Alors que les températures estivales persistent en ce début septembre, la tentation des cornets de glace s’impose comme une solution rafraîchissante pour de nombreux Français. Mais combien de boules peut-on consommer par jour sans risquer des excès dommageables pour la santé ? Top Santé fait le point sur les recommandations des experts, qui révèlent des repères parfois méconnus.
Ce qu'il faut retenir
- Une portion de glace équivaut à 1 à 2 boules, soit environ 100 à 150 kcal.
- Les nutritionnistes recommandent de ne pas dépasser 1 portion par jour en période de canicule, et 2 à 3 fois par semaine le reste de l’année.
- Les glaces industrielles, souvent riches en sucres ajoutés et en graisses saturées, sont à limiter au profit des versions maison ou artisanales.
- Les personnes souffrant de diabète, d’obésité ou de troubles cardiovasculaires doivent particulièrement surveiller leur consommation.
- Les glaces à base de lait ou de yaourt, moins sucrées, représentent une alternative plus saine que les sorbets industriels.
Une portion, un équilibre à préserver
D’après les experts interrogés par Top Santé, la clé réside dans la modération.

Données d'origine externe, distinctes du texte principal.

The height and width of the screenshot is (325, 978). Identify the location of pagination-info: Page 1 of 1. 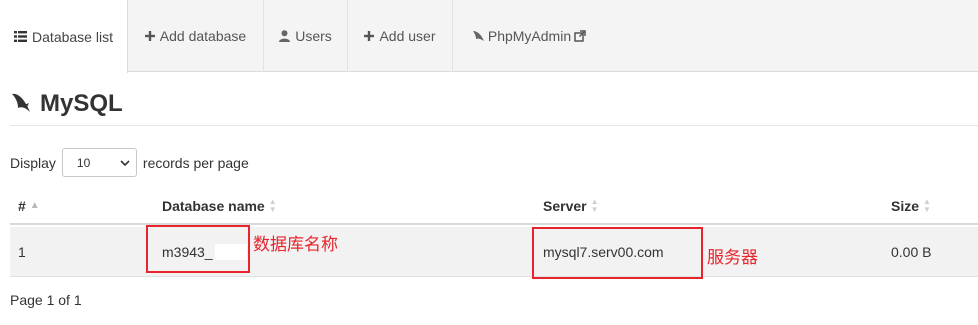
(46, 300).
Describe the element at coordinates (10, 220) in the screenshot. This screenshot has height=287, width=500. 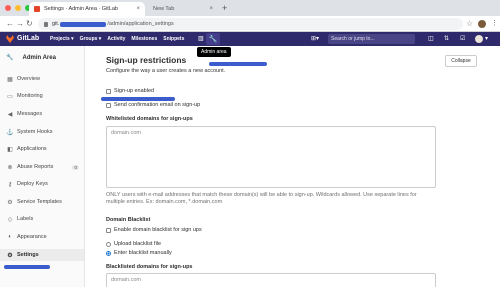
I see `label-icon: ◇` at that location.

Une portion standard de glace se compose généralement de 1 à 2 boules, soit un apport calorique d’environ 100 à 150 kcal. « L’idéal est de ne pas excéder une portion par jour en période de forte chaleur », précise la nutritionniste Sophie Ortega. « Au-delà, les risques de déséquilibres alimentaires ou de pics glycémiques deviennent significatifs. »
Les glaces industrielles, souvent riches en additifs, en sucre ajouté (jusqu’à 20 g par boule) et en graisses saturées, sont particulièrement pointées du doigt. Les versions artisanales, préparées avec des ingrédients naturels, offrent une alternative moins nocive pour la santé. « On privilégiera les glaces à base de lait écrémé ou de yaourt grec, moins sucrées et plus riches en protéines », recommande Ortega.
Les profils à risque doivent redoubler de vigilance
Certaines catégories de la population doivent adapter leur consommation de glace, voire l’éviter. C’est notamment le cas des personnes atteintes de diabète, dont la glycémie peut être fortement perturbée par un apport excessif en sucres rapides. « Une boule de glace industrielle équivaut à 2 à 3 cuillères à café de sucre, ce qui peut représenter jusqu’à 10 % des apports journaliers recommandés », explique le Dr. Marc Lavigne, endocrinologue. Les patients souffrant d’obésité ou de troubles cardiovasculaires sont également concernés.
Pour ces publics, les alternatives existent : glaces maison à base de fruits frais, sorbets sans sucre ajouté, ou encore desserts lactés pauvres en lipides. « L’objectif est de se faire plaisir sans compromettre son équilibre alimentaire », souligne Lavigne. Les parents sont aussi invités à limiter la consommation de glace chez les enfants, dont les besoins nutritionnels doivent être comblés par une alimentation variée et équilibrée.
Canicule et tentations : comment résister sans culpabiliser ?
Avec des températures dépassant régulièrement les 30°C dans certaines régions en ce début septembre, la glace devient un réflexe de survie pour beaucoup. Pourtant, les nutritionnistes rappellent que d’autres solutions existent pour se rafraîchir sans excès. « Les fruits frais, comme la pastèque ou le melon, apportent de l’hydratation et des vitamines, tout en étant moins caloriques », indique Sophie Ortega. Les boissons froides non sucrées, comme les infusions glacées ou les eaux aromatisées maison, sont également de bonnes options.
Pour ceux qui ne peuvent résister à l’appel du cornet, les experts conseillent de compenser en réduisant d’autres apports caloriques dans la journée. « Si vous prenez une glace l’après-midi, évitez les plats trop riches au dîner », suggère Ortega. Une approche pragmatique, qui permet de concilier plaisir et santé sans frustration.
Reste à voir si les Français parviendront à modérer leur consommation de glace, alors que l’industrie du secteur mise sur des campagnes marketing toujours plus alléchantes pour séduire les consommateurs.
Les glaces industrielles contiennent généralement plus de sucres ajoutés (jusqu’à 20 g par boule), de graisses saturées et d’additifs. Les versions artisanales, préparées avec des ingrédients naturels, sont moins caloriques et plus riches en protéines si elles sont à base de lait écrémé ou de yaourt.